One Year Anniversary of Haiti Earthquake

First of all, thank you everyone for your heartfelt donations!  You are making a real change in the lives of people who I consider my friends.  I can see their joy when they learn they can stay in school an extra year, when they don't have to worry about clean water for their family, and when one of their family members doesn't succumb to cholera.

Yesterday I attended "Hope for Haiti" in the Carl Fields Center of Princeton University to remember the victims of the Haiti earthquake last January 12, 2010.  The event was alternatively filled with grief and joy.  Young girls shared their traumatic stories of living through the earthquake.  Students read touching poems.  Some sang.  Others danced.  Everyone ate the amazing Haitian food.

Through the tears, people vouched once again not only to remember the tragedy but also to help lift Haiti to its feet.  I highly recommend watching these two videos:

1) This video called "Haiti Get Back Up" is shot by a Haitian cinematographer supported by a Dominican orchestra.  It follows Haiti before, during, and after the earthquake.  http://www.youtube.com/watch?v=zq0o4GkZVgA

2) This video is by Foundation for Peace and talks about their new goals for Haiti.  I love this video because I've been to most of the places featured (the school, site for the water purification system, and the worship tent).  You can also see the people's desire to stay strong and build their community.

In other good news, we sold some of Sony's art pieces last night and will be wiring the money to him!

Additionally, Wendy from Foundation for Peace informed me that they've started hosting Spanish and English classes in the high school.  125 kids came the first week to attend these classes -- which are in addition to the normal school curriculum.  The numbers of people getting jobs with these important language skills will eventually jump due to their hard work.

Progress is slow, but it's happening.  There is indeed hope for Haiti.

Jan 9, 2011

Ironman St. George for Haiti

As some of you may know, my thirst for the next bigger and better athletic challenge has risen to a new level.  After completing the Philadelphia Marathon in 2009 and after qualifying for the Boston Marathon with a 3:38 in the Richmond Marathon in 2010 (with loyal friend Sarah Gerth'12 by my side each time), I have decided it's time to conquer the Ironman.

On May 7th 2011, I will head to Utah (with Sam Ritchie'09 this time around), and take on the 140.6 mile race.  Training began in earnest last week with some horribly freezing bike rides requiring chocolate chip cookies to keep me happy and plastic bags over my feet to keep them from freezing.  The 20mi/hr winds today combined with the 25 degree weather may sound epic, but I actually would have cried had my tear ducts not been frozen.  
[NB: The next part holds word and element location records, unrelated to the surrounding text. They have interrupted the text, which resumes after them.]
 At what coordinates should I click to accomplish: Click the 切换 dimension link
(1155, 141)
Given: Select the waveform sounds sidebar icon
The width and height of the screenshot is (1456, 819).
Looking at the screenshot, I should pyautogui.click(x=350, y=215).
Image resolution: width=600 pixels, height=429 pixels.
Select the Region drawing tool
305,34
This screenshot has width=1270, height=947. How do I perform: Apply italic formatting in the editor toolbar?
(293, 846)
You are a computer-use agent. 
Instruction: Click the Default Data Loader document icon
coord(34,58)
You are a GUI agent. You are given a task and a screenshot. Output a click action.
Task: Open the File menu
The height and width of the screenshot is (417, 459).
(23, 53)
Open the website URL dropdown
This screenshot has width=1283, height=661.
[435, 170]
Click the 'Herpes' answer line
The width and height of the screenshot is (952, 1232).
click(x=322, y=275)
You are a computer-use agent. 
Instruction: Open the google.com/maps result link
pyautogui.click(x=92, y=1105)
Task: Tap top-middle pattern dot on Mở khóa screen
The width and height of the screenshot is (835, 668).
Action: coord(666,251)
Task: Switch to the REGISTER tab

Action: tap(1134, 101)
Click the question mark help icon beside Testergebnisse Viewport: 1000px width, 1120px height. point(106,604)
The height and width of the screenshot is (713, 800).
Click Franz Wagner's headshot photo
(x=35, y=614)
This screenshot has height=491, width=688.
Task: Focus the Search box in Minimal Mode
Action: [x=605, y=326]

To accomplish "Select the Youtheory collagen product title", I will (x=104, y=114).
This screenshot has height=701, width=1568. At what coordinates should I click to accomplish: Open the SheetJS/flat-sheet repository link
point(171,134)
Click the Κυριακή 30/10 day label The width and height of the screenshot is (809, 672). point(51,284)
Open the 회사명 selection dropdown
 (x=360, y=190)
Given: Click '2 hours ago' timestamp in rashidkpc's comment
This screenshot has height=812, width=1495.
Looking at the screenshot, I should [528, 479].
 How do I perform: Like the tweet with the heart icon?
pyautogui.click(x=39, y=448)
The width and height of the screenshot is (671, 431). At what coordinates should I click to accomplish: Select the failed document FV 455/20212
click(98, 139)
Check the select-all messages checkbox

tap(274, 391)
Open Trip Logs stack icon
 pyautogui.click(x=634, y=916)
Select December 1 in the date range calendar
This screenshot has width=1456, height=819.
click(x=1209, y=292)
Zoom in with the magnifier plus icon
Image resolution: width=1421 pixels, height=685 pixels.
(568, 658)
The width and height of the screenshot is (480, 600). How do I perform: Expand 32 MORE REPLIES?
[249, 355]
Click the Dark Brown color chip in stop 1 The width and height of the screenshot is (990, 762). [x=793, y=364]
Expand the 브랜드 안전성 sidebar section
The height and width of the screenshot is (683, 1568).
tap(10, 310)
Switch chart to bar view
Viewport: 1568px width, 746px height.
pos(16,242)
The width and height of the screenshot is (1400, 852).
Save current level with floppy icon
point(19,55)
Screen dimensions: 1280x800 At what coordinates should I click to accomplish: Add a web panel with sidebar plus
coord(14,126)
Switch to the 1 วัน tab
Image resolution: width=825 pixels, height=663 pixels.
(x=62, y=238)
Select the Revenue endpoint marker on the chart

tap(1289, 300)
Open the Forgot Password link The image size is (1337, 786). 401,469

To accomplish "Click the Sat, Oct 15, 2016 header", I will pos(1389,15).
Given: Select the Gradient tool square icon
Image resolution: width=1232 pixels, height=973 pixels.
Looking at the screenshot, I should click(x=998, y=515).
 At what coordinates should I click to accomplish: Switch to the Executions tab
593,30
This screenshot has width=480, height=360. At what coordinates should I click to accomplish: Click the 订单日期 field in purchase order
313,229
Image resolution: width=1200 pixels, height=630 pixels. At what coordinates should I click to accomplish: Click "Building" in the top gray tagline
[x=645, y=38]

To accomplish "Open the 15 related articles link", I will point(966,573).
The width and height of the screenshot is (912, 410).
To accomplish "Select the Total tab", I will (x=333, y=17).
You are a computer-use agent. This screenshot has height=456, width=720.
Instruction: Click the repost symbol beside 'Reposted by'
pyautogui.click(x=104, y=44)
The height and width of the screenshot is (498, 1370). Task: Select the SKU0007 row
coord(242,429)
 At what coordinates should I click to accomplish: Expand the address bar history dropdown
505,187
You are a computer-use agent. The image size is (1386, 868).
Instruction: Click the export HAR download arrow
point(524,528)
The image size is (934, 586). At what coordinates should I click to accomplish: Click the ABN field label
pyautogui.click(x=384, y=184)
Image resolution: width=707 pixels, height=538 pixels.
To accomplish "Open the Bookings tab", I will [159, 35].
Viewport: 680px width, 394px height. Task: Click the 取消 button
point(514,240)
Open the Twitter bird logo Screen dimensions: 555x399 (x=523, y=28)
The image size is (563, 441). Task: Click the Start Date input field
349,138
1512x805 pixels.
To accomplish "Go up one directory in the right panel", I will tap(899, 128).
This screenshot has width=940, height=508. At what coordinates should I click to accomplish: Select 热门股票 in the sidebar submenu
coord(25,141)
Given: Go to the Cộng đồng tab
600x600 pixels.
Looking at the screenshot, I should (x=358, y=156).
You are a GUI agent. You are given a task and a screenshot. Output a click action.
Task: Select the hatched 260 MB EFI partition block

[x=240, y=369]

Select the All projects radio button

That said, I am willing to endure not only for my pride, but this time for an awesome cause directly related to my Dale Fellowship project.  Each mile of my race will be dedicated to Haiti and the people who I met there.  I'm encouraging anyone who feels so inclined to donate five cents per mile of the race ($7.03) or ten cents per mile of the race ($14.06) I'll be suffering/having the time of my life.  All of the money fundraised will be sent to Foundation for Peace -- the organization with which I went to Haiti in August 2010.  Their current goals are to help stop cholera, support a trade school, and keep kids in school in the rural town of Fond Parisien (where I painted my mural).  Having seen them in action, I can't think of a more trustworthy or productive organization to give to.

In addition, under the heading Haiti, I'll keep you all updated on the training progress.  More stories are destined to unfold, especially as I carry my bike around to my different mural projects.  Just last week on the train to Metropark, I met a man named Pop from Philadelphia.  He expressed admiration for my bike and then asked for what I was using it.  I explained my goal and he exclaimed, "Well girl, you got heart. You're little, but you're gonna win."

Well, I then had to nicely explain that I wasn't going to win at all but that finishing was possible.  He didn't want to hear any of that.  "When you be climbing those hills," he said, "you just grit your teeth and think of Pop.  You think, Pop said I'm gonna win.  And then you win, girl.  That's how you do."